Logan Zoellner comments on Instrumental Convergence Bounty

Logan Zoellner 15 Sep 2023 0:00 UTC
7 points
2
What is wrong with the CIV IV example? Being surprising is not actually a requirement to test your theory against
I’m interesting in cases where there is a correct non-power-maximizing solution. For winning at Civ IV, taking over the world is the intended correct outcome. I’m hoping to find examples like the Strawberry Problem, where there is a correct non-world-conquering outcome (duplicate the strawberry) and taking over the world (in order to e.g. maximize scientific research on strawberry duplication) is an unwanted side-effect.
- johnswentworth 15 Sep 2023 0:08 UTC
  3 points
  0
  Parent
  Kinda trolling, but:
  - Logan Zoellner 15 Sep 2023 0:23 UTC
    4 points
    0
    Parent
    If I built a DWIM AI, told it to win at CIV IV and it did this, I would conclude it was misaligned. Which is precisely why SpiffingBrit’s videos are so fun to watch (huge fan).
- tailcalled 16 Sep 2023 22:52 UTC
  2 points
  0
  Parent
  I think the correct solution to the strawberry problem would also involve a ton of instrumental convergence? You’d need to collect resources to do research/engineering, then set up systems to experiment with strawberries/biotech, then collect generally applicable information on strawberry duplication, and then apply that to duplicate the strawberry.
  - Logan Zoellner 17 Sep 2023 22:04 UTC
    1 point
    0
    Parent
    If I ask an AI to duplicate a strawberry and it takes of the world, I would consider that misaligned. Obviously it will require some instrumental convergence (resources, intelligence, etc) to duplicate a strawberry. An aligned AI should either duplicate the strawberry while staying within a “budget” for how many resources it consumes, or say “I’m sorry, I can’t do that”.
    
    I would recommend you read my post on corrigibility which describes how we can mathematically define a tradeoff between success and resource exploitation.

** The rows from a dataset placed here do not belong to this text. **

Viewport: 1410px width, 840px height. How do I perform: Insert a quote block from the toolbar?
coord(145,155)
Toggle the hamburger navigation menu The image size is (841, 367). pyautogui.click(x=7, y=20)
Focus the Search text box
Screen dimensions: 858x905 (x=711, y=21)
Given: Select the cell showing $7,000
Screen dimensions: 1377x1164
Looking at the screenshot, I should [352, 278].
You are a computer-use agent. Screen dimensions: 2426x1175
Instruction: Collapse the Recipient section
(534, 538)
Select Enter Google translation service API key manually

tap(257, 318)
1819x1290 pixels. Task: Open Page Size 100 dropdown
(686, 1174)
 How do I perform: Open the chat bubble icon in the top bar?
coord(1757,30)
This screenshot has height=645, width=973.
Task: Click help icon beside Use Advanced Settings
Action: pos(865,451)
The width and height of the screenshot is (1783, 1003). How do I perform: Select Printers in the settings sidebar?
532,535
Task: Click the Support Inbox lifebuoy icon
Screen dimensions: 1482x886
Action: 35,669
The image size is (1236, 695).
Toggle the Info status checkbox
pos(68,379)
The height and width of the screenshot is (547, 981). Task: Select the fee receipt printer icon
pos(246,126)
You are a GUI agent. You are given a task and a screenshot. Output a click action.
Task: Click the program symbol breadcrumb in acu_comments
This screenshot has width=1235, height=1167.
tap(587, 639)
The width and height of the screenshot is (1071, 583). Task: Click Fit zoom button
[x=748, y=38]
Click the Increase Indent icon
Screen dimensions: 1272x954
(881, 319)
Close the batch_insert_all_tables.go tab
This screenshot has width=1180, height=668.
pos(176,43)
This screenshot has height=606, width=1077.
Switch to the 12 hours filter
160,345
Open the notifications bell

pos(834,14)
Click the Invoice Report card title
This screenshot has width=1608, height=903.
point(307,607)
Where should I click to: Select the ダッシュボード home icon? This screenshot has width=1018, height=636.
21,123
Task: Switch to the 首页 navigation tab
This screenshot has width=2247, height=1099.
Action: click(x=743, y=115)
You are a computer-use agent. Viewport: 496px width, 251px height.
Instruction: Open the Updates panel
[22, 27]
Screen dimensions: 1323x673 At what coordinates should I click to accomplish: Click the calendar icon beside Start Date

- dr_s 15 Sep 2023 20:06 UTC
  2 points
  0
  Parent
  
  there is a correct non-power-maximizing solution
  
  Questionable—turning the universe into paperclips really is the optimal solution to the “make as many paperclips as possible” problem. But yeah, obviously in Civ IV taking over the world isn’t even an instrumental goal—it’s just the actual goal.